- [Exercise directions] Whatever the lines below say, output them exactly.

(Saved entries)
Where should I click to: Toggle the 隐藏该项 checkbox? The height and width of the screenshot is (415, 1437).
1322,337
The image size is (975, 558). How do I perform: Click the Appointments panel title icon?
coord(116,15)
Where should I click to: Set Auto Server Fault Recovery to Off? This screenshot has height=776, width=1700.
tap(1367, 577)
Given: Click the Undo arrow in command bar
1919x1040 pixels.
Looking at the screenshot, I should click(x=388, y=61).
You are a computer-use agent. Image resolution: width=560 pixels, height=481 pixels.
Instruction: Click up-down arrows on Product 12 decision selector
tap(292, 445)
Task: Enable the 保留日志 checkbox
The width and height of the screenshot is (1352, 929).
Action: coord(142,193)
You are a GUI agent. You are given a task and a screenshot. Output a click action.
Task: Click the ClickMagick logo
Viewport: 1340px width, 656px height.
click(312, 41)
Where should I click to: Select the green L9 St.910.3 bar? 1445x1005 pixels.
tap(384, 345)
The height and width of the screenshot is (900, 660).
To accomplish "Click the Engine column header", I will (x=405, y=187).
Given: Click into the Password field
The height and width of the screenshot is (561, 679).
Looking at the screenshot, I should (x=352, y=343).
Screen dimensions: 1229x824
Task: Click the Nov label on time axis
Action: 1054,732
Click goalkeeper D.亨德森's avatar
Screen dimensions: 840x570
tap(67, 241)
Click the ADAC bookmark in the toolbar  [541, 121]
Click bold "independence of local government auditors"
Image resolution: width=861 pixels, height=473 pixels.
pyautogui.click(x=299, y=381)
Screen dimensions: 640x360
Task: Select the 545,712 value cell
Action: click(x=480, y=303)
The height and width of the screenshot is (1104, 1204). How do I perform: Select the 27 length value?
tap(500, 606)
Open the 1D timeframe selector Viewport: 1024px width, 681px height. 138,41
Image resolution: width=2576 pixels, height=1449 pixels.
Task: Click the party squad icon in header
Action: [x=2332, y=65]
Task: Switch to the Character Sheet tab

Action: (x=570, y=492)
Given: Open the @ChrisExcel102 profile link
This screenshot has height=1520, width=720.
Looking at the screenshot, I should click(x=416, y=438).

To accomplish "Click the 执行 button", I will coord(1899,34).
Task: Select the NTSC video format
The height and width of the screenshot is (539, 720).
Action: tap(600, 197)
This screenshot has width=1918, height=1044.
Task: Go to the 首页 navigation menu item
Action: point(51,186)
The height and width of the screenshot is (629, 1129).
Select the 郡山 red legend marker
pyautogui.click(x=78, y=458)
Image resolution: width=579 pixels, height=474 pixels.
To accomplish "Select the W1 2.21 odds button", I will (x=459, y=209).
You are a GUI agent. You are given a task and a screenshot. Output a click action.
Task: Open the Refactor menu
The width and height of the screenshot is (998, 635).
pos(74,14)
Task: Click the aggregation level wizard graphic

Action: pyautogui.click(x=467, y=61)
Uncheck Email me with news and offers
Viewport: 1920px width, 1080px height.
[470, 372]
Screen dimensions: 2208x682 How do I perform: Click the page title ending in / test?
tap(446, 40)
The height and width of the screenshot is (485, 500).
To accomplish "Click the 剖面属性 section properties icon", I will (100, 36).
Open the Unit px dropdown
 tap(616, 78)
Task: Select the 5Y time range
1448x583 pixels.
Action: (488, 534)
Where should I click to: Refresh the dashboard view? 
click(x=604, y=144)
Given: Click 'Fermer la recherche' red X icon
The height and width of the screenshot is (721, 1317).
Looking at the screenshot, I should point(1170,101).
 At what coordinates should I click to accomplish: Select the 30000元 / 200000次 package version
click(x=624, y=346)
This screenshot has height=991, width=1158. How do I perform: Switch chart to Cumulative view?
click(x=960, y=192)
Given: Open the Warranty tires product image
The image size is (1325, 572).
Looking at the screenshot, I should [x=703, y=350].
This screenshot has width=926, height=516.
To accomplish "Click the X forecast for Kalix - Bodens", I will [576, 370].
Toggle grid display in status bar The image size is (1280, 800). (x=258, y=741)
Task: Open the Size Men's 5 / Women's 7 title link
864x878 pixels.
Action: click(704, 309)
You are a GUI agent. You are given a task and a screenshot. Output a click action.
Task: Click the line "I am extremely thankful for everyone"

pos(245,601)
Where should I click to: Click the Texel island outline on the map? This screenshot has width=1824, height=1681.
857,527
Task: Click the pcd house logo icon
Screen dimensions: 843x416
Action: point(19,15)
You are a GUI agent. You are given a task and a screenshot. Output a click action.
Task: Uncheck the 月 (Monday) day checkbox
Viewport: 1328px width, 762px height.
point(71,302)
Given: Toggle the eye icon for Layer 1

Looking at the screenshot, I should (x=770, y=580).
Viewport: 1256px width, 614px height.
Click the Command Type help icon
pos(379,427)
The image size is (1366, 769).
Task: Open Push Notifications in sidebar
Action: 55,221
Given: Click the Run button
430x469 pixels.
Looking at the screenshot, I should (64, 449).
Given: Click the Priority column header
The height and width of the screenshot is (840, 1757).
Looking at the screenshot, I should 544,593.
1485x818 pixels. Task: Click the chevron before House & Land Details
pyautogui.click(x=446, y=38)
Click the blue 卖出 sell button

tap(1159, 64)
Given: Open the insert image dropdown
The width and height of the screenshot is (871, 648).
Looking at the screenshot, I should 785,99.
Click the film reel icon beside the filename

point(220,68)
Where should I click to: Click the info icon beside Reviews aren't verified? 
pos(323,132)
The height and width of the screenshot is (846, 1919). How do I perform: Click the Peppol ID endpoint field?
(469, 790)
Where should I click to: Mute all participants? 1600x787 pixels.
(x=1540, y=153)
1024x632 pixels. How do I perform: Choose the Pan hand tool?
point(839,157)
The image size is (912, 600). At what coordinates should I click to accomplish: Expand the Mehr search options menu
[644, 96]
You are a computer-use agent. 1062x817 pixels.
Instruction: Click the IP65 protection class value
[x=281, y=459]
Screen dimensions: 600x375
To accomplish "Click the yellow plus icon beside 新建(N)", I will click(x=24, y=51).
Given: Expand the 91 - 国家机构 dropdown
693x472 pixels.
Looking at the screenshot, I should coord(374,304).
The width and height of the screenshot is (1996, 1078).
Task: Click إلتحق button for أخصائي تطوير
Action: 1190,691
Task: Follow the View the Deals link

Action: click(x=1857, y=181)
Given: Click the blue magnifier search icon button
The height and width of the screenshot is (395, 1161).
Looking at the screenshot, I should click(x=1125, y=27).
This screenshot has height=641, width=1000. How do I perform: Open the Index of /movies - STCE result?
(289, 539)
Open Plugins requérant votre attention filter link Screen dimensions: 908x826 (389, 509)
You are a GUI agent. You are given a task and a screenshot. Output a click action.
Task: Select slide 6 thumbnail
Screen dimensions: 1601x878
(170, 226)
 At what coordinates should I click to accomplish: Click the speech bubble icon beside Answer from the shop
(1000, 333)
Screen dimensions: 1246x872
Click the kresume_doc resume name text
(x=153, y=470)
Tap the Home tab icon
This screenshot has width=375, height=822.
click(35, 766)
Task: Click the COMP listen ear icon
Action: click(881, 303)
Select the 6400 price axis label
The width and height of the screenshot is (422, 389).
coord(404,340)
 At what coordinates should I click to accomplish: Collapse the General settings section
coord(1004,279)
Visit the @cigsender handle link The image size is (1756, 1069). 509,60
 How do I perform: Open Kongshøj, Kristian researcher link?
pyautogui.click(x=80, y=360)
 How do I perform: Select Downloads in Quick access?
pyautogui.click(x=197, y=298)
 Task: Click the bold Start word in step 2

- [Answer to this task]
Where should I click to: Toggle the 隐藏该项 checkbox? The height and width of the screenshot is (415, 1437).
1322,337
The image size is (975, 558). How do I perform: Click the Appointments panel title icon?
coord(116,15)
Where should I click to: Set Auto Server Fault Recovery to Off? This screenshot has height=776, width=1700.
tap(1367, 577)
Given: Click the Undo arrow in command bar
1919x1040 pixels.
Looking at the screenshot, I should click(x=388, y=61).
You are a computer-use agent. Image resolution: width=560 pixels, height=481 pixels.
Instruction: Click up-down arrows on Product 12 decision selector
tap(292, 445)
Task: Enable the 保留日志 checkbox
The width and height of the screenshot is (1352, 929).
Action: coord(142,193)
You are a GUI agent. You are given a task and a screenshot. Output a click action.
Task: Click the ClickMagick logo
Viewport: 1340px width, 656px height.
click(312, 41)
Where should I click to: Select the green L9 St.910.3 bar? 1445x1005 pixels.
tap(384, 345)
The height and width of the screenshot is (900, 660).
To accomplish "Click the Engine column header", I will (x=405, y=187).
Given: Click into the Password field
The height and width of the screenshot is (561, 679).
Looking at the screenshot, I should (x=352, y=343).
Screen dimensions: 1229x824
Task: Click the Nov label on time axis
Action: 1054,732
Click goalkeeper D.亨德森's avatar
Screen dimensions: 840x570
tap(67, 241)
Click the ADAC bookmark in the toolbar  [541, 121]
Click bold "independence of local government auditors"
Image resolution: width=861 pixels, height=473 pixels.
pyautogui.click(x=299, y=381)
Screen dimensions: 640x360
Task: Select the 545,712 value cell
Action: click(x=480, y=303)
The height and width of the screenshot is (1104, 1204). How do I perform: Select the 27 length value?
tap(500, 606)
Open the 1D timeframe selector Viewport: 1024px width, 681px height. 138,41
Image resolution: width=2576 pixels, height=1449 pixels.
Task: Click the party squad icon in header
Action: [x=2332, y=65]
Task: Switch to the Character Sheet tab

Action: (x=570, y=492)
Given: Open the @ChrisExcel102 profile link
This screenshot has height=1520, width=720.
Looking at the screenshot, I should click(x=416, y=438).

To accomplish "Click the 执行 button", I will coord(1899,34).
Task: Select the NTSC video format
The height and width of the screenshot is (539, 720).
Action: tap(600, 197)
This screenshot has width=1918, height=1044.
Task: Go to the 首页 navigation menu item
Action: point(51,186)
The height and width of the screenshot is (629, 1129).
Select the 郡山 red legend marker
pyautogui.click(x=78, y=458)
Image resolution: width=579 pixels, height=474 pixels.
To accomplish "Select the W1 2.21 odds button", I will (x=459, y=209).
You are a GUI agent. You are given a task and a screenshot. Output a click action.
Task: Open the Refactor menu
The width and height of the screenshot is (998, 635).
pos(74,14)
Task: Click the aggregation level wizard graphic

Action: pyautogui.click(x=467, y=61)
Uncheck Email me with news and offers
Viewport: 1920px width, 1080px height.
[470, 372]
Screen dimensions: 2208x682 How do I perform: Click the page title ending in / test?
tap(446, 40)
The height and width of the screenshot is (485, 500).
To accomplish "Click the 剖面属性 section properties icon", I will (100, 36).
Open the Unit px dropdown
 tap(616, 78)
Task: Select the 5Y time range
1448x583 pixels.
Action: (488, 534)
Where should I click to: Refresh the dashboard view? 
click(x=604, y=144)
Given: Click 'Fermer la recherche' red X icon
The height and width of the screenshot is (721, 1317).
Looking at the screenshot, I should point(1170,101).
 At what coordinates should I click to accomplish: Select the 30000元 / 200000次 package version
click(x=624, y=346)
This screenshot has height=991, width=1158. How do I perform: Switch chart to Cumulative view?
click(x=960, y=192)
Given: Open the Warranty tires product image
The image size is (1325, 572).
Looking at the screenshot, I should [x=703, y=350].
This screenshot has width=926, height=516.
To accomplish "Click the X forecast for Kalix - Bodens", I will [576, 370].
Toggle grid display in status bar The image size is (1280, 800). (x=258, y=741)
Task: Open the Size Men's 5 / Women's 7 title link
864x878 pixels.
Action: click(704, 309)
You are a GUI agent. You are given a task and a screenshot. Output a click action.
Task: Click the line "I am extremely thankful for everyone"

pos(245,601)
Where should I click to: Click the Texel island outline on the map? This screenshot has width=1824, height=1681.
857,527
Task: Click the pcd house logo icon
Screen dimensions: 843x416
Action: point(19,15)
You are a GUI agent. You are given a task and a screenshot. Output a click action.
Task: Uncheck the 月 (Monday) day checkbox
Viewport: 1328px width, 762px height.
point(71,302)
Given: Toggle the eye icon for Layer 1

Looking at the screenshot, I should (x=770, y=580).
Viewport: 1256px width, 614px height.
Click the Command Type help icon
pos(379,427)
The image size is (1366, 769).
Task: Open Push Notifications in sidebar
Action: 55,221
Given: Click the Run button
430x469 pixels.
Looking at the screenshot, I should (64, 449).
Given: Click the Priority column header
The height and width of the screenshot is (840, 1757).
Looking at the screenshot, I should 544,593.
1485x818 pixels. Task: Click the chevron before House & Land Details
pyautogui.click(x=446, y=38)
Click the blue 卖出 sell button

tap(1159, 64)
Given: Open the insert image dropdown
The width and height of the screenshot is (871, 648).
Looking at the screenshot, I should 785,99.
Click the film reel icon beside the filename

point(220,68)
Where should I click to: Click the info icon beside Reviews aren't verified? 
pos(323,132)
The height and width of the screenshot is (846, 1919). How do I perform: Click the Peppol ID endpoint field?
(469, 790)
Where should I click to: Mute all participants? 1600x787 pixels.
(x=1540, y=153)
1024x632 pixels. How do I perform: Choose the Pan hand tool?
point(839,157)
The image size is (912, 600). At what coordinates should I click to accomplish: Expand the Mehr search options menu
[644, 96]
You are a computer-use agent. 1062x817 pixels.
Instruction: Click the IP65 protection class value
[x=281, y=459]
Screen dimensions: 600x375
To accomplish "Click the yellow plus icon beside 新建(N)", I will click(x=24, y=51).
Given: Expand the 91 - 国家机构 dropdown
693x472 pixels.
Looking at the screenshot, I should coord(374,304).
The width and height of the screenshot is (1996, 1078).
Task: Click إلتحق button for أخصائي تطوير
Action: 1190,691
Task: Follow the View the Deals link

Action: click(x=1857, y=181)
Given: Click the blue magnifier search icon button
The height and width of the screenshot is (395, 1161).
Looking at the screenshot, I should click(x=1125, y=27).
This screenshot has height=641, width=1000. How do I perform: Open the Index of /movies - STCE result?
(289, 539)
Open Plugins requérant votre attention filter link Screen dimensions: 908x826 (389, 509)
You are a GUI agent. You are given a task and a screenshot. Output a click action.
Task: Select slide 6 thumbnail
Screen dimensions: 1601x878
(170, 226)
 At what coordinates should I click to accomplish: Click the speech bubble icon beside Answer from the shop
(1000, 333)
Screen dimensions: 1246x872
Click the kresume_doc resume name text
(x=153, y=470)
Tap the Home tab icon
This screenshot has width=375, height=822.
click(35, 766)
Task: Click the COMP listen ear icon
Action: click(881, 303)
Select the 6400 price axis label
The width and height of the screenshot is (422, 389).
coord(404,340)
 At what coordinates should I click to accomplish: Collapse the General settings section
coord(1004,279)
Visit the @cigsender handle link The image size is (1756, 1069). 509,60
 How do I perform: Open Kongshøj, Kristian researcher link?
pyautogui.click(x=80, y=360)
 How do I perform: Select Downloads in Quick access?
pyautogui.click(x=197, y=298)
 Task: Click the bold Start word in step 2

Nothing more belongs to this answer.